Interstellar (2014)

Content by Tony Macklin. Originally published on November 4, 2014 @

Interstellar is majestic and ridiculous.

I think I saw a kitchen sink flying through space. And I may have seen M. Night Shyamalan behind a planet.

Interstellar is the story of a family - plus some scientists and astronauts - trying to save the human race.

It's a big concept on a big screen.

I was fortunate to see Interstellar in one of the 37 theaters across the country which are showing it on IMAX 70mm. The print is 800 pounds.

That's a mammoth print for a mammoth film. The dialogue is woolly mammoth.

The screenplay by the Nolan boys - Christopher and Jonathan - is more prose than poetry. Just quoting Dylan Thomas does not make the ponderous poetic.

Professor Brand (Michael Caine) tells astronaut Cooper (Matthew McConaughey), "By the time you come home, I'll have solved the problem of gravity." Unfortunately, he can't solve the problem of being interesting.

As a director, Christopher is no Kubrick. He substitutes a Star Old Lady for the Star Child.

Christopher Nolan is more plumber than artist, but he's a hell of a plumber. He knows his gravity.

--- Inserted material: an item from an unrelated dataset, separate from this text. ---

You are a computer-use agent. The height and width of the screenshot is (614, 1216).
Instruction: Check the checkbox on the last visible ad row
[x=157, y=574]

The first part of Interstellar is clunky, but about an hour and 15 minutes in, there's a scene that is memorably human. Cooper in his space craft listens to and sees on a screen 23 years of messages from his two offspring, Murph and Tom. It's genuinely moving.

But the symbols throughout clunk. One astronaut is named Mann, and you ought to see how he behaves.

There are several lines and scenes that may provoke a chuckle, although I doubt if they're meant to.

When two astronauts have a rough and tumble fight on icy, barren terrain, it's more silly than it should be, especially when one keeps spouting about "survival" and "children."

The cast tries to stay out of the way of special effects, which throw it aside. Matthew McConaughey, as Cooper, makes an adequate C-figure, and Jessica Chastain is fine as his adult daughter. Anne Hathaway (astronaut Amelia - get it?) seems like she is searching for a song to sing.

Interstellar has connections with television. It often seems like an outlandish episode of Forever or Scorpion. A character, who gives a tour, is played by Elyes Gabel, who stars in Scorpion. Bill Irwin, the voice of TARS in Interstellar, plays the cardinal on Blue Bloods. Religion in a robot?

At its best, Interstellar is vast and monumental. At its worst, Interstellar is nonsensical, melodramatic, and over-sentimentalized.

Two qualities one yearns for more of in Interstellar are humanity and silence. Like a wagging tongue, Interstellar makes one appreciate blessed silence, since it has so little.

Interstellar is a rock opera, but the rocks have turned to dust.

For too much of its length, Interstellar is hokum in a syrup of sound. It's interstellar elevator music.

At his age, composer Hans Zimmer shouldn't take steroids.

For part of the time, Interstellar is a thrilling, lurching space ride.

Interstellar is bombastic - part bomb, part fantastic.